Control of the developmental timing, transcriptome dynamics and robustness

In addition to identifying key cis- and trans- acting regulators that control cell fates, other fundamental aspects of transcriptional regulation in development remain unknown. 


Transcription itself is a complex cellular process that is modulated at multiple levels - transcription factor and RNA polymerase II binding (initiation), polymerase CTD phosphorylation (elongation) and termination to name a few. For a single gene involved in specifying a particular cell fate at a critical time during development, all of the levels of transcriptional control have to be intricately coordinated.

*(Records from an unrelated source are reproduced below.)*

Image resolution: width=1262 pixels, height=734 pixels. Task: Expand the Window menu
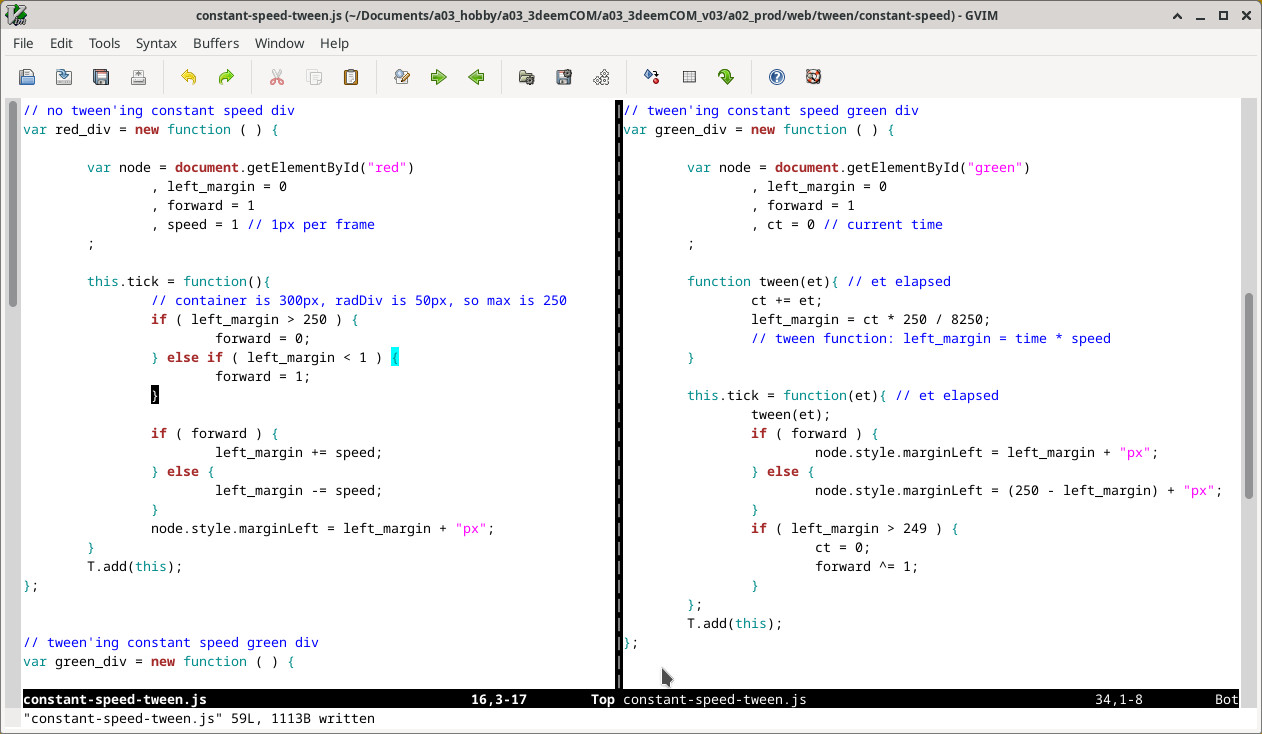279,43
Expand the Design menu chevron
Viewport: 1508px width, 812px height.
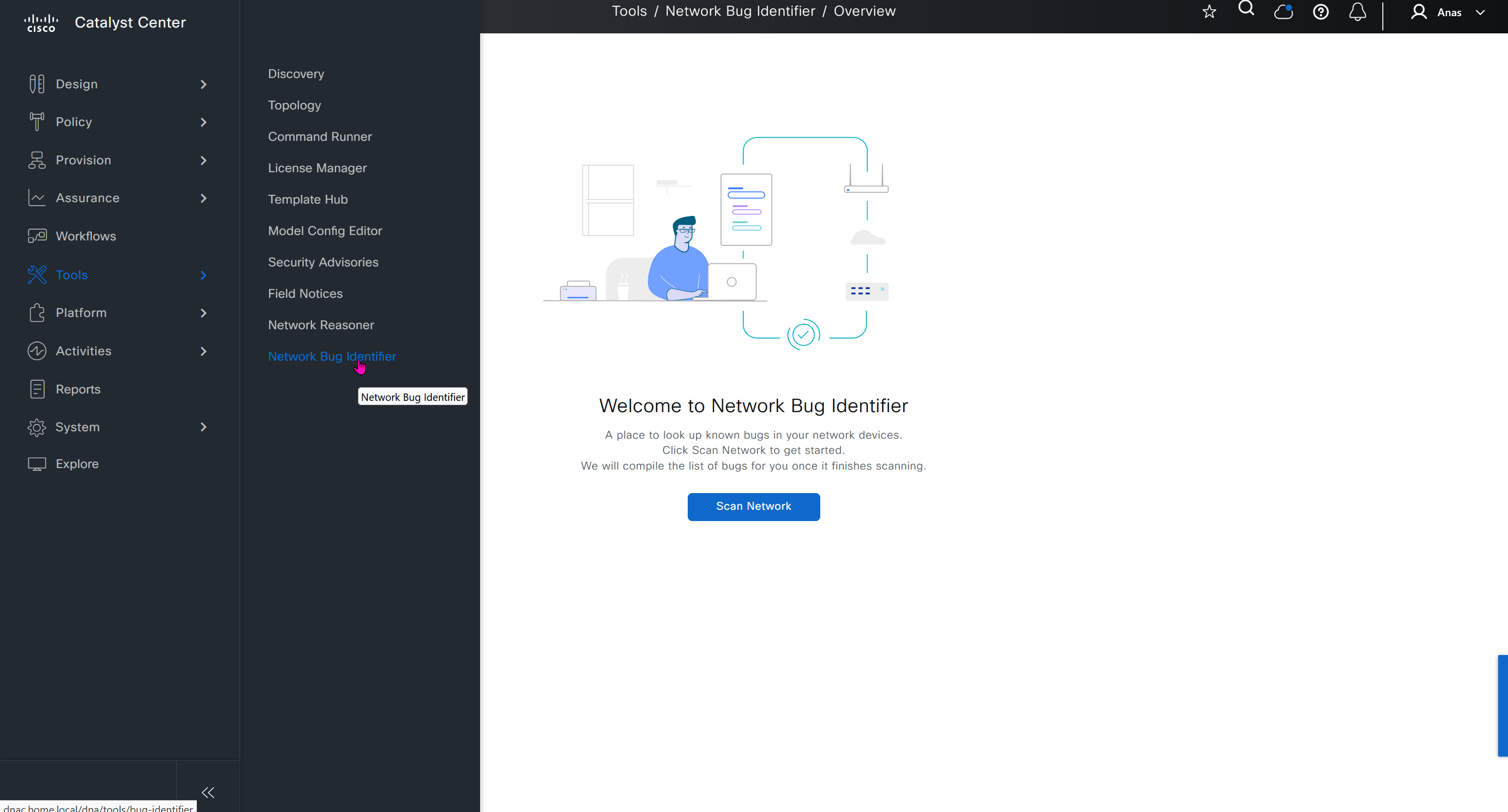click(203, 84)
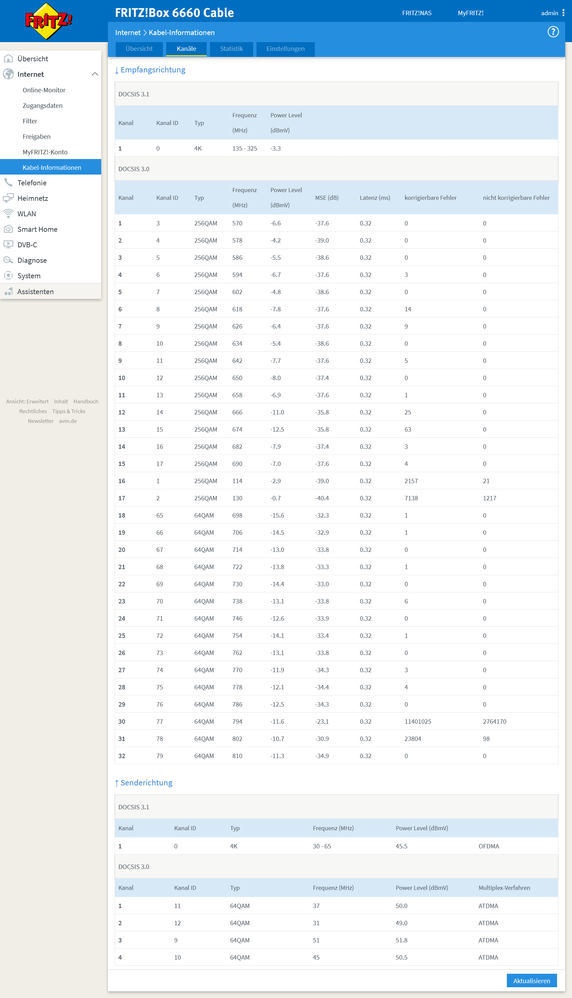
Task: Click the FRITZ! logo
Action: coord(48,21)
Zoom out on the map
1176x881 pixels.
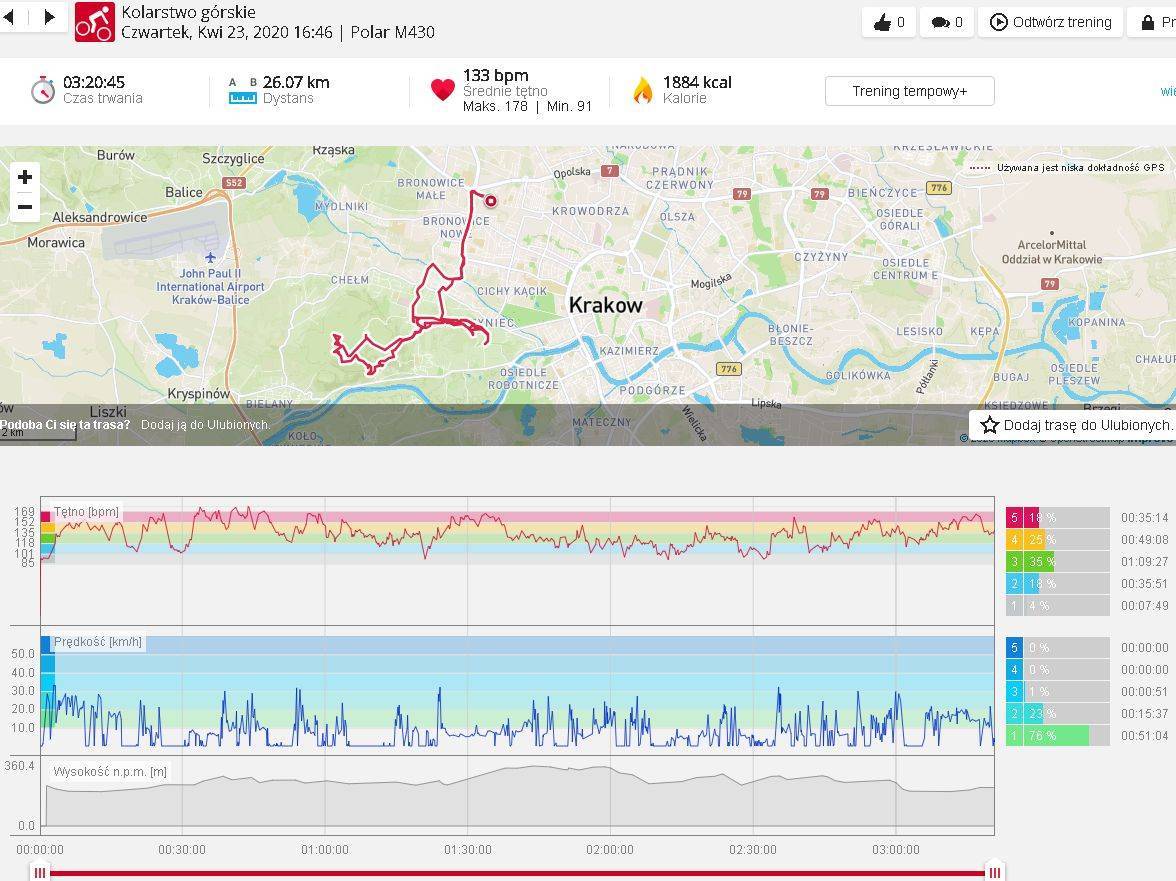point(25,207)
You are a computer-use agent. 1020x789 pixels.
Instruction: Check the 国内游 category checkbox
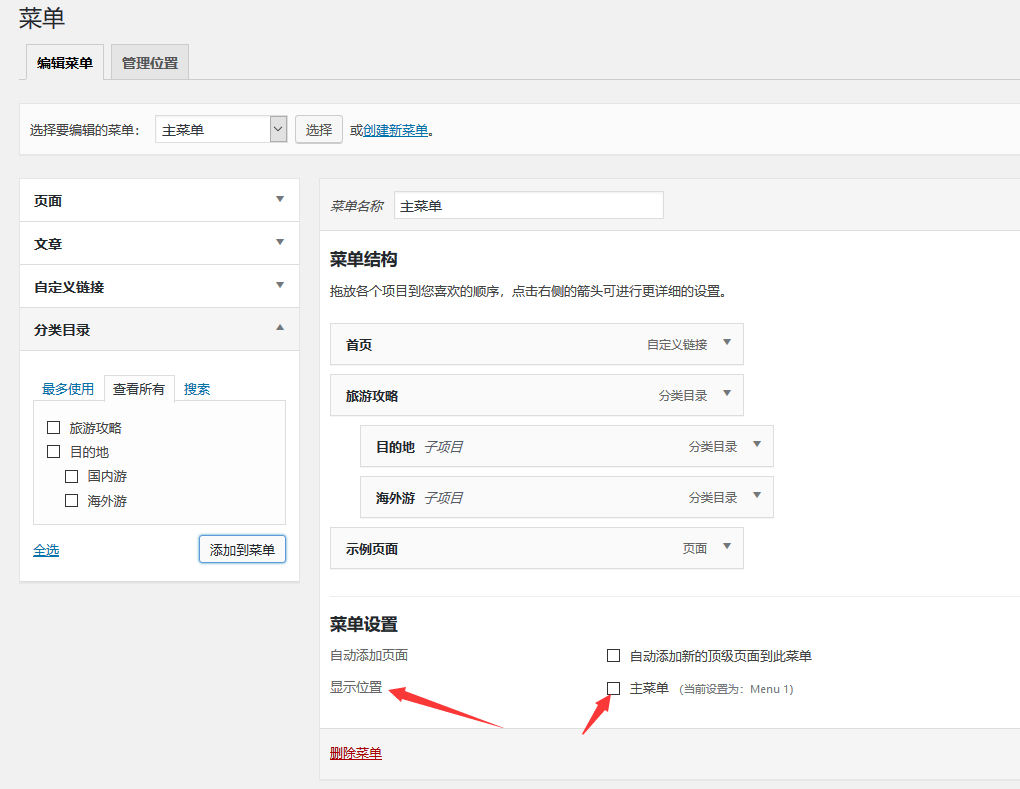point(72,477)
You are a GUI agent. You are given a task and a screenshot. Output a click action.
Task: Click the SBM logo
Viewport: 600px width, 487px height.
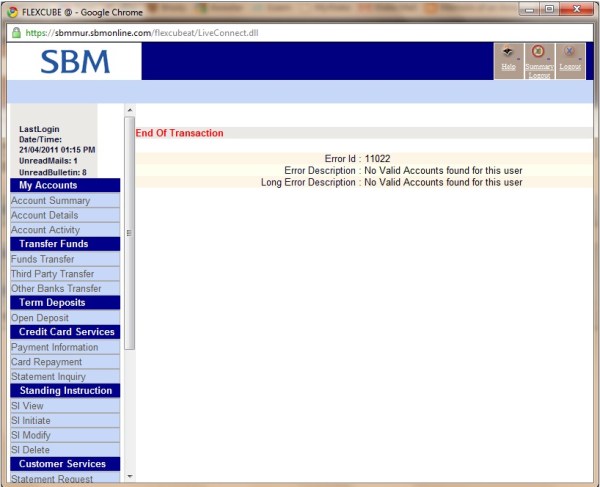(75, 62)
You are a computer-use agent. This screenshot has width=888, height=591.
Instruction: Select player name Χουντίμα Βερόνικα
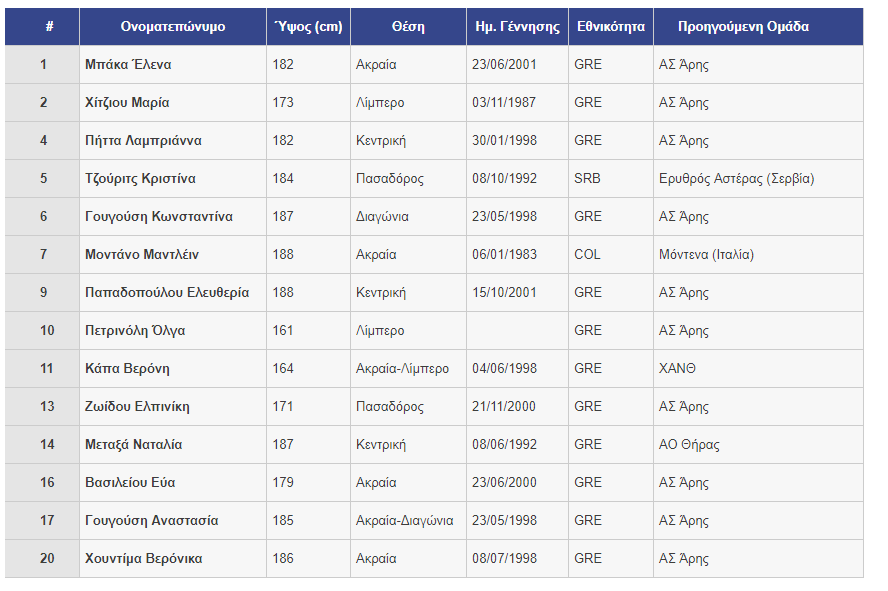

Because of the intricacies involved, several fate specification events have backups or redundancies built into transcription to ensure developmental robustness. We are studying how rates of zygotic transcript and mRNA turnover are controlled, and how these rates influence robustness during cell fate specification.


Extensive single cell imaging and RNA sequencing in our lab has identified the transcriptome profiles of C. elegans embryonic cells. These data suggest that appropriate mRNA concentrations of fate regulators influence developmental outcomes, and that the number of mRNA molecules required varies between genes and developmental stages. We are determining how transcript synthesis rates are controlled. We do this by using genomic and single molecule techniques to measure rates of the various steps of transcription across different cell types and lineages, and how the genomic features (TF motifs, chromatin state, etc) of a gene influence transcription rates. 


Similarly, our mRNA expression data indicate that mRNA degradation rates are highly regulated between genes and cells to permit cell fate specification. Analogous to how transcription factors can bind combinatorially to promoters and enhancers to regulate transcription, RNA and protein factors can bind combinatorially to mRNA transcripts to regulate mRNA stability. This could modulate mRNA decay rates throughout development in particular cell types, lineages, or developmental stages. During the maternal-to-zygotic transition in early embryogenesis, there is widespread clearance of maternal gene products as the zygotic genome is activated. The clearance of maternal gene products is important for zygotic transcription and embryonic development, supporting the idea that the timely degradation of mRNA may play important roles in cell fate decisions. However, relatively little is known about zygotic transcript turnover and its regulation, especially on a global scale across genes and cell types. We are developing approaches to measure zygotic mRNA decay rates on a transcriptome-wide scale and elucidate mechanisms of differential mRNA decay, using a combination of genomic and genetic approaches.